Weinheim/Mannheim, 23. März 2012. (red) In Weinheim gibt kommunalpolitisch ordentlich Zoff, weil der Gemeinderat ein Bürgerbehren nicht zulässt. Aus Sicht des baden-württembergischen Regionalplaners Manfred Hopfauf ist der Fläschentausch Hammelsbrunnen-Breitwiesen “ökologisch und verkehrlich” eine gute Lösung. In der Folge würde Hammelsbrunnen mit einem Grünzug überplant und kein mögliches Gewerbegebiet mehr. Oberbürgermeister Heiner Bernhard aber trägt die Verantwortung für den politischen Unfrieden in der Stadt – denn er hätte viel früher informieren können.
Von Hardy Prothmann
Soviel ist sicher – die aktuell laufende Regionalplanung ist ein sehr komplexes Geschäft. Seit dem Staatsvertrag 2005 überplanen die Länder Baden-Württemberg, Hessen, Rheinland-Pfalz einen länderübergreifenden Regionalplan für die “Metropolregion”. Zuständig für die Regionalplanung ist der Regionalverband Rhein-Neckar.

◆ **Bereitgestelltes Material**

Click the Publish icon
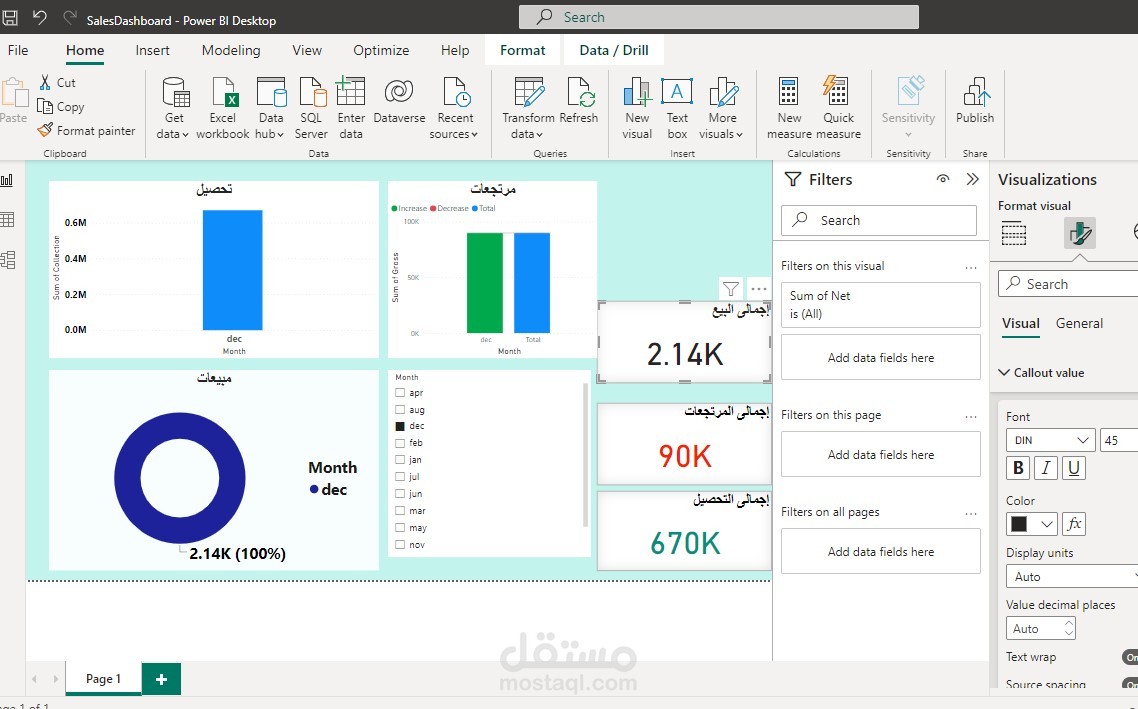The width and height of the screenshot is (1138, 709). (x=974, y=100)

◆ **Gestellte Aufgabe**
Wie könnte der Bericht über den Weinheimer Streit um die Regionalplanung weitergehen? Führe ihn im Anschluss an seinen letzten Satz fort. Die Daten werden hier nicht gebraucht.

◆ **Antwort zur Aufgabe**
Die Planung ist dreistufig von den Ländern über die Regionalplanung in die kommunale Planung. Die Stadt Weinheim stellt einen eigenen Flächennutzungsplan auf. Aktuell ist dort das Gebiet Hammelsbrunnen als mögliche Gewerbefläche ausgewiesen. Am 19. Oktober 2011 fasste der Gemeinderat auf Drängen des Oberbürgermeisters den Aufstellungsbeschluss, Hammelsbrunnen gegen Breitwiesen zu tauschen. Gegen diesen Beschluss läuft ein noch nicht entschiedenes Bürgerbegehren.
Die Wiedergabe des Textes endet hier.